Not only does MVC support server-side validation, client-side validation is a possibility too.  Below is a sample form that sets up validation using client-side javascript.  These client-side features are made available from the MicrosoftMvcValidation.js file.  Take a look at the sample form with validation below.
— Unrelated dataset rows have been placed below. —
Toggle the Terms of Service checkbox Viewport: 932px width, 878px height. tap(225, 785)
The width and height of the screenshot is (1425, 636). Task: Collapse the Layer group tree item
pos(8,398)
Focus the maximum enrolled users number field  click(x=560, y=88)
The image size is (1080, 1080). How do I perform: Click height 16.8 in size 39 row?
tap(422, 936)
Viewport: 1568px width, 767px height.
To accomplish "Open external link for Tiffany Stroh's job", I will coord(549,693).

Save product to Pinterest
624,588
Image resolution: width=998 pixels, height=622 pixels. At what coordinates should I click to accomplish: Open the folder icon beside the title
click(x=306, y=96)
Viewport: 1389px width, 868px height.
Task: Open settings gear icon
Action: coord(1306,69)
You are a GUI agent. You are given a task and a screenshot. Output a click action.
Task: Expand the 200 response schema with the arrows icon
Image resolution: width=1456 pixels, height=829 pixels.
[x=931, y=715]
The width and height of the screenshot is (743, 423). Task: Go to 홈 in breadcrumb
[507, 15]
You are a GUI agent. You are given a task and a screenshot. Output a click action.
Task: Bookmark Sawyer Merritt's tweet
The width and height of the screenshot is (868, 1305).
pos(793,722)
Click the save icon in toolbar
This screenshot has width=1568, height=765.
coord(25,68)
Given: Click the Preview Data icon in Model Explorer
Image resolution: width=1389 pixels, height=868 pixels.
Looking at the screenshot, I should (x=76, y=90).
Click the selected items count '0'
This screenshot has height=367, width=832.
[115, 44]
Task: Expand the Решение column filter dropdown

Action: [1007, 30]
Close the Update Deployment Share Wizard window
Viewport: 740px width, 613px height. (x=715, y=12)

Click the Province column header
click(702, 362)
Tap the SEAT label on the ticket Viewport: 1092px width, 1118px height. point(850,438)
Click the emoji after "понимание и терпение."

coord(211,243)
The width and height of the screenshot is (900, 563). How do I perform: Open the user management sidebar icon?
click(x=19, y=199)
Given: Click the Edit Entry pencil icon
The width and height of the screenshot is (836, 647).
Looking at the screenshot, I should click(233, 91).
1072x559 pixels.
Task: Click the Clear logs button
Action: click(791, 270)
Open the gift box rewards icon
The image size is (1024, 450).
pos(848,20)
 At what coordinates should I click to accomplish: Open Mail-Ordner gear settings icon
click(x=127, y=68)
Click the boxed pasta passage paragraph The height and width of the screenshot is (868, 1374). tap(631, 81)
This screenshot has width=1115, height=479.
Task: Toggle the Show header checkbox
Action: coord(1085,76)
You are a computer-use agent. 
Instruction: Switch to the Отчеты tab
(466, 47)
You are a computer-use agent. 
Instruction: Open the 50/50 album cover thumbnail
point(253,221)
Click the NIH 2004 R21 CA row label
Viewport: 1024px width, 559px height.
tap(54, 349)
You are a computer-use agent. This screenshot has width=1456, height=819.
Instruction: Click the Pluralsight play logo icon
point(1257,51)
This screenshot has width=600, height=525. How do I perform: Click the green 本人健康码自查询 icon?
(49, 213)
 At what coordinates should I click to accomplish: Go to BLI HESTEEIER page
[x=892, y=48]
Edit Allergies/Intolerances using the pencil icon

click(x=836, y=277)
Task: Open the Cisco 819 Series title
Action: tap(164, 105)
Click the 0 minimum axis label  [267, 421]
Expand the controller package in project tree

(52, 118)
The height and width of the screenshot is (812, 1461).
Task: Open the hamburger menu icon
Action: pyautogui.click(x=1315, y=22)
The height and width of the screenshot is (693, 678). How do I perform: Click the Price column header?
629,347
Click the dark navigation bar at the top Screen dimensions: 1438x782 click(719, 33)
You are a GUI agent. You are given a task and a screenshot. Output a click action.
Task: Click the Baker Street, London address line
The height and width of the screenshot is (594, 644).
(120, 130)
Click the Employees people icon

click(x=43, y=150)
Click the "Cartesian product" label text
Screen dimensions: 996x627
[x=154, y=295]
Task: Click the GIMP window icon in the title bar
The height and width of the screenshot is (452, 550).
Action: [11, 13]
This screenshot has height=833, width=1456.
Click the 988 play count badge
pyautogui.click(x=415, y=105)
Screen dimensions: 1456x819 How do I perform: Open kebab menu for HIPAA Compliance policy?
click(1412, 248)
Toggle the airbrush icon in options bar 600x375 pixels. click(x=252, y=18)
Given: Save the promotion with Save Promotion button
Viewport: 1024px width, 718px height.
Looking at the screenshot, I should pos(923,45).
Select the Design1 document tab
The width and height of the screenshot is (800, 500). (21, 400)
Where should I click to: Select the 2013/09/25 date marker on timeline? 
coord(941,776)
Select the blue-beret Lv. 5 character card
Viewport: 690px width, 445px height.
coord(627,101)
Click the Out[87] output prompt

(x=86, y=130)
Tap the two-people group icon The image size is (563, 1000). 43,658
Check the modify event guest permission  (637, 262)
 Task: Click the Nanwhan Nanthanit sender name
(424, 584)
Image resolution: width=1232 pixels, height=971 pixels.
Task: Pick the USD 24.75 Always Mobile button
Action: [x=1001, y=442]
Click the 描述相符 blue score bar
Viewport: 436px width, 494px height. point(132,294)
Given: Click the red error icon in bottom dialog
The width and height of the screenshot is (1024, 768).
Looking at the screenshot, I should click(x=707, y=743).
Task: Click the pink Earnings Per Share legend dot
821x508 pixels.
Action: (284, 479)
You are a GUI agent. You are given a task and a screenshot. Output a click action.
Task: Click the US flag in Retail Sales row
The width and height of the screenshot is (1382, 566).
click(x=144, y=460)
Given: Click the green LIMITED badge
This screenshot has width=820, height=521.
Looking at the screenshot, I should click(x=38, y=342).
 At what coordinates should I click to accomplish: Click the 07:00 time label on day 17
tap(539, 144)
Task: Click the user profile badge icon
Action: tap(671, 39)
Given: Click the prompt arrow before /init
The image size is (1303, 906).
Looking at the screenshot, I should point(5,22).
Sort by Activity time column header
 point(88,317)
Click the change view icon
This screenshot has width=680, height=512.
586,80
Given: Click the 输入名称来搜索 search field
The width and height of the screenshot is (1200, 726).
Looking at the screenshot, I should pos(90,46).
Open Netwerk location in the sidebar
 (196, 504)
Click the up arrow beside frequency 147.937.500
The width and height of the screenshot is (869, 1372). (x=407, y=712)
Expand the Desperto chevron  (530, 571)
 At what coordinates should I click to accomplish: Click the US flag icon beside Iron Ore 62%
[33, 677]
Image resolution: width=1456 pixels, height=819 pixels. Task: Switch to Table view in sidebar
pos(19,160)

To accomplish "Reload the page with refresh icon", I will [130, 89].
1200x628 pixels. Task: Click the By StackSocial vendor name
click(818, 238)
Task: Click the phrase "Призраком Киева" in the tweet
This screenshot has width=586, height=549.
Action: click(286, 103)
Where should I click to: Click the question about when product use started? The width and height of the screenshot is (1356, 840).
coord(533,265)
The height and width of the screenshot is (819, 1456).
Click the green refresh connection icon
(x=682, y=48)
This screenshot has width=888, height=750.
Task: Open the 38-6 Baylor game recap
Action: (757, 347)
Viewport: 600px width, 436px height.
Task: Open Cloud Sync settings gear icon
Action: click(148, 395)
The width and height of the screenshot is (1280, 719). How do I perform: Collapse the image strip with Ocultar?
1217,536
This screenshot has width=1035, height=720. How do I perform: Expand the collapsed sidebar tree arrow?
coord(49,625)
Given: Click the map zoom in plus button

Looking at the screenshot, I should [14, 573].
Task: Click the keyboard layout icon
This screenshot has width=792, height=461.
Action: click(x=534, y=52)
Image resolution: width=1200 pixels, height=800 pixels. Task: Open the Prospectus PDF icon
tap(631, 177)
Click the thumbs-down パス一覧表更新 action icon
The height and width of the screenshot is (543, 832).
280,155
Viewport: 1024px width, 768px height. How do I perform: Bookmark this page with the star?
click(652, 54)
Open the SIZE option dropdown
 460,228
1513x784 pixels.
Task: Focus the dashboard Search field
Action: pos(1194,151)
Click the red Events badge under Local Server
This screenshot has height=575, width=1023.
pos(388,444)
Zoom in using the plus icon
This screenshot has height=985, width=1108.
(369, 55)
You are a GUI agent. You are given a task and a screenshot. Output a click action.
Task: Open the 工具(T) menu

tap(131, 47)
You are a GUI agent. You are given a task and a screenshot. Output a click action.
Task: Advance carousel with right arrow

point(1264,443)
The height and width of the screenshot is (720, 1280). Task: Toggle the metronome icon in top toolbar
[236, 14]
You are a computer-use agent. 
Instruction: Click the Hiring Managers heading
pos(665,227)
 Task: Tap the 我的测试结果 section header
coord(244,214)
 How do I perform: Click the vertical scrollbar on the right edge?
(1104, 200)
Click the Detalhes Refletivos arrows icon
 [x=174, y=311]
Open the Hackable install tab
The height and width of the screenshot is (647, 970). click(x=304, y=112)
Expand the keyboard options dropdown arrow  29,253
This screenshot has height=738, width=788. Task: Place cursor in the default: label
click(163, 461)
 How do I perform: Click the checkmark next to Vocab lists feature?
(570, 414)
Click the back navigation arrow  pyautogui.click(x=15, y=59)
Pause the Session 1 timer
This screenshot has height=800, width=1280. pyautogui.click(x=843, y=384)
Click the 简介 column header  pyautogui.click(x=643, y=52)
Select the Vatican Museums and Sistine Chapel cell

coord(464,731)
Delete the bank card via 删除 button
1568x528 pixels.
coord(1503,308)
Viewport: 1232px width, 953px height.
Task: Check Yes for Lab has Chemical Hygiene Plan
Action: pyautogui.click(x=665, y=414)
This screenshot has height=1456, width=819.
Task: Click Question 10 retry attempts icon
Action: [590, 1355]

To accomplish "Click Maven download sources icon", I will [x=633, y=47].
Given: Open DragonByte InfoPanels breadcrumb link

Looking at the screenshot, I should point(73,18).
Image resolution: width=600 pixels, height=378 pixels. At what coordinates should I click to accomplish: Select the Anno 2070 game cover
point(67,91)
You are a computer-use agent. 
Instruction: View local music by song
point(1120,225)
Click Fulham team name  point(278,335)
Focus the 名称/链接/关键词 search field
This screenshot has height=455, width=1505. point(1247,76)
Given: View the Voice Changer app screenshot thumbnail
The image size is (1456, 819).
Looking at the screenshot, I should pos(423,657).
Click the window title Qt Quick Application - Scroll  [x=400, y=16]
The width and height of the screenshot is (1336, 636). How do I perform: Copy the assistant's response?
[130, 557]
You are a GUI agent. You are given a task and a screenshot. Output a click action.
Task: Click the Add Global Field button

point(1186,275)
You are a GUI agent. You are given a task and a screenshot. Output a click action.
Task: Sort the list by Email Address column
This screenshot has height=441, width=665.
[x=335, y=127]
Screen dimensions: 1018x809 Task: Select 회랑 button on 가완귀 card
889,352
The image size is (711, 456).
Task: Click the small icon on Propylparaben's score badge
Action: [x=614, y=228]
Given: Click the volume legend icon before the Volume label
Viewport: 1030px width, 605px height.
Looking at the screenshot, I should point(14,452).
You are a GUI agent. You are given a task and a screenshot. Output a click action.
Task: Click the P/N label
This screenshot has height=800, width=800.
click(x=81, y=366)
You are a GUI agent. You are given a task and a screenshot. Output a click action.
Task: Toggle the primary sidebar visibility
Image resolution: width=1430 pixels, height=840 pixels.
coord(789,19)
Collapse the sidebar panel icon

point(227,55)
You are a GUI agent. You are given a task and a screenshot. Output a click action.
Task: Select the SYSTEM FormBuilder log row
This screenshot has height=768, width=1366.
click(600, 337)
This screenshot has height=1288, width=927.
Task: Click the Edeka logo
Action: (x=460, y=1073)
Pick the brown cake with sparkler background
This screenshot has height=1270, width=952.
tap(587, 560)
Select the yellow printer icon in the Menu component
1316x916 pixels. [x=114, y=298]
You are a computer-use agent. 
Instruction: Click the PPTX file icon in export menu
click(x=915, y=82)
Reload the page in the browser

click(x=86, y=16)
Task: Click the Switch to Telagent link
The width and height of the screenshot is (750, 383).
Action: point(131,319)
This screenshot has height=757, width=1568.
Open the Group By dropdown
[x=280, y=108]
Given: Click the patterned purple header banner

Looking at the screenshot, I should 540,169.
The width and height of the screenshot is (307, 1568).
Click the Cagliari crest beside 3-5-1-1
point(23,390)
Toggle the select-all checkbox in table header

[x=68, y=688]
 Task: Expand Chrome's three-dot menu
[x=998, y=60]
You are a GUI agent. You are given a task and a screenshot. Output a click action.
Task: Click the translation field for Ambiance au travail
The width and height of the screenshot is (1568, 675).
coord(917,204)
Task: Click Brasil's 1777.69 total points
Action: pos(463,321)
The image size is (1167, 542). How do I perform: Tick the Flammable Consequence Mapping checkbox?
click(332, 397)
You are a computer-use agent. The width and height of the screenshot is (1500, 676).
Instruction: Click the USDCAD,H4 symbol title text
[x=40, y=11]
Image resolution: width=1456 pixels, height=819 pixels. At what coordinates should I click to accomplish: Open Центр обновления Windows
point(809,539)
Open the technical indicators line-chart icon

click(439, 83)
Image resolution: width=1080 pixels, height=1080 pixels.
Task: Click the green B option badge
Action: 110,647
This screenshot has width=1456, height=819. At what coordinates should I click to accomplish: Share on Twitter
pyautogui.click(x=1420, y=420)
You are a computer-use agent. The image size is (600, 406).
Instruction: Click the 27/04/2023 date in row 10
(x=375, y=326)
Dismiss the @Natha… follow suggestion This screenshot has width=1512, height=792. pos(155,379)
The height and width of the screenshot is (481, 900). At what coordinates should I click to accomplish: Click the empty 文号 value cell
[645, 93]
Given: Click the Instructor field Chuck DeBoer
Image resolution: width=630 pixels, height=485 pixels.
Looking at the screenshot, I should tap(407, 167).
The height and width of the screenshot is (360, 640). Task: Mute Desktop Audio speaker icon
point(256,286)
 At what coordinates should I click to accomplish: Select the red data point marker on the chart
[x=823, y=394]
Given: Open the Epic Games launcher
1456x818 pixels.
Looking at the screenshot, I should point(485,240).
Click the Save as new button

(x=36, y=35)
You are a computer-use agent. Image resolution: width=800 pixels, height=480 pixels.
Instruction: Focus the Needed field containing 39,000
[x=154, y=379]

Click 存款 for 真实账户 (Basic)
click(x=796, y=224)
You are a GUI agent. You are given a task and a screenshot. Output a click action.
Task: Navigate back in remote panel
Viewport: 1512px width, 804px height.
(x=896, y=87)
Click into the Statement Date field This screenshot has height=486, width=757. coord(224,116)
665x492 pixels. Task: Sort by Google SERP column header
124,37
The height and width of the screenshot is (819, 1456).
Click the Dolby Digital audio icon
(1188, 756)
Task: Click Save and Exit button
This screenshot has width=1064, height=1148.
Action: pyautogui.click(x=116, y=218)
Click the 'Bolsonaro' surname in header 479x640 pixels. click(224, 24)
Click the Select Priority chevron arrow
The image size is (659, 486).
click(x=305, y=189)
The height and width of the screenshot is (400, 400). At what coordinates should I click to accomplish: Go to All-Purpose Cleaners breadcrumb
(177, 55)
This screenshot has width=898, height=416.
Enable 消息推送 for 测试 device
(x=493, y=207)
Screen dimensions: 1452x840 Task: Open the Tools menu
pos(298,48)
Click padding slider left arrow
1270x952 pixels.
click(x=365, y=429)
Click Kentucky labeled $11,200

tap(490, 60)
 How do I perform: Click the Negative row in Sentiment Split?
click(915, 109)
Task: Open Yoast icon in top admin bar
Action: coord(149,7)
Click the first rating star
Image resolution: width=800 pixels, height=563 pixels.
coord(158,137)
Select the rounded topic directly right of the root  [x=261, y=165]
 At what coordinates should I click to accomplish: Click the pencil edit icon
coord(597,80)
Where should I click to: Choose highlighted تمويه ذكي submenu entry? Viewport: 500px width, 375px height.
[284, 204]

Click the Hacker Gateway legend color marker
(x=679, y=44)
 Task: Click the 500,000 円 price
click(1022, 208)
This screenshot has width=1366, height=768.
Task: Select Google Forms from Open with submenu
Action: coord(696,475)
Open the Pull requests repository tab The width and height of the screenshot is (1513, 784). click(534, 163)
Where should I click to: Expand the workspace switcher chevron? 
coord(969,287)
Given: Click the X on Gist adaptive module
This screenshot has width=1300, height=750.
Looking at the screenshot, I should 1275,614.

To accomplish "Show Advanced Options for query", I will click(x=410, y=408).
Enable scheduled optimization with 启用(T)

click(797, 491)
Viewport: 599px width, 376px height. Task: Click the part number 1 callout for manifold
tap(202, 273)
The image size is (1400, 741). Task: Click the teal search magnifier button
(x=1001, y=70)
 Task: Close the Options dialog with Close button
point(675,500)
<% Html.EnableClientValidation(); %>

<% Html.BeginForm(); %>

<%= Html.ValidationSummary(“The following errors have happened:”) %>

 <legend>Form Values</legend>
  First: <%= Html.TextBoxFor(i => i.FirstName) %>
  <%= Html.ValidationMessageFor(i => i.FirstName, “*”) %>
  Last: <%= Html.TextBoxFor(i => i.LastName) %>
  <%= Html.ValidationMessageFor(i => i.LastName, “*”)%>
  Email: <%= Html.TextBoxFor(i => i.Email) %>
  <%= Html.ValidationMessageFor(i => i.Email, “*”)%>
 <input type=”submit” value=”Save” />

<% Html.EndForm(); %>

Client-side validation begins with a method call to enable client-side validation.  Under the scenes, this enables some of the built-in features, plus ensures some of the requirements within the UI happen (for instance, it ensures that each form has a unique ID).  If you compare this example with my server-side validation blog entry, you will see the form is the same; all that’s different is the call to this new client-side method.  Adding this method adds some new client-side code that sets up the components to do the validation.  This code looks like the following:

 if (!window.mvcClientValidationMetadata) { window.mvcClientValidationMetadata = []; }
window.mvcClientValidationMetadata.push({“Fields”:[{“FieldName”:”FirstName”,”ReplaceValidationMessageContents”:false,”ValidationMessageId”:”FirstName_validationMessage”,”ValidationRules”:[{“ErrorMessage”:”First name required.”,”ValidationParameters”:{},”ValidationType”:”required”}]},{“FieldName”:”LastName”,”ReplaceValidationMessageContents”:false,”ValidationMessageId”:”LastName_validationMessage”,”ValidationRules”:[{“ErrorMessage”:”Last name required.”,”ValidationParameters”:{},”ValidationType”:”required”}]},{“FieldName”:”Email”,”ReplaceValidationMessageContents”:false,”ValidationMessageId”:”Email_validationMessage”,”ValidationRules”:[{“ErrorMessage”:”Email  required.”,”ValidationParameters”:{},”ValidationType”:”required”}]}],”FormId”:”form0″,”ReplaceValidationSummary”:true,”ValidationSummaryId”:”validationSummary”});

The client-side components contain the array of validators to apply to each form element.  It maps the property of the model object(which is equivalent to the ID of the control), mapping these to the validation rules to validate against.  For instance, you see a lot of required validators, which refers to a client-side implementation of each of the server-side component.  It also contains the error message to display to the user when the validation fails.

The action method to get and post the data to the view looks like the same as our server-side validation example too.  Check the example below:

public ActionResult AjaxIndex()
 return View(new ValidationTestClass { FirstName = “Bob”, LastName = “Anderson”, Email = “” });

public ActionResult AjaxIndex(ValidationTestClass val)
 if (!ModelState.IsValid)
  return View();

 return RedirectToAction(“Index”, “Home”);


First, the view that posts back fires the client-side validation first.  If it detects an error, the field is flagged with a message generated on the client-side.  If successful, the form posts back and processes the equivalent server-side validator, and if that check fires, the ModelState.IsValid property will evaluate to true.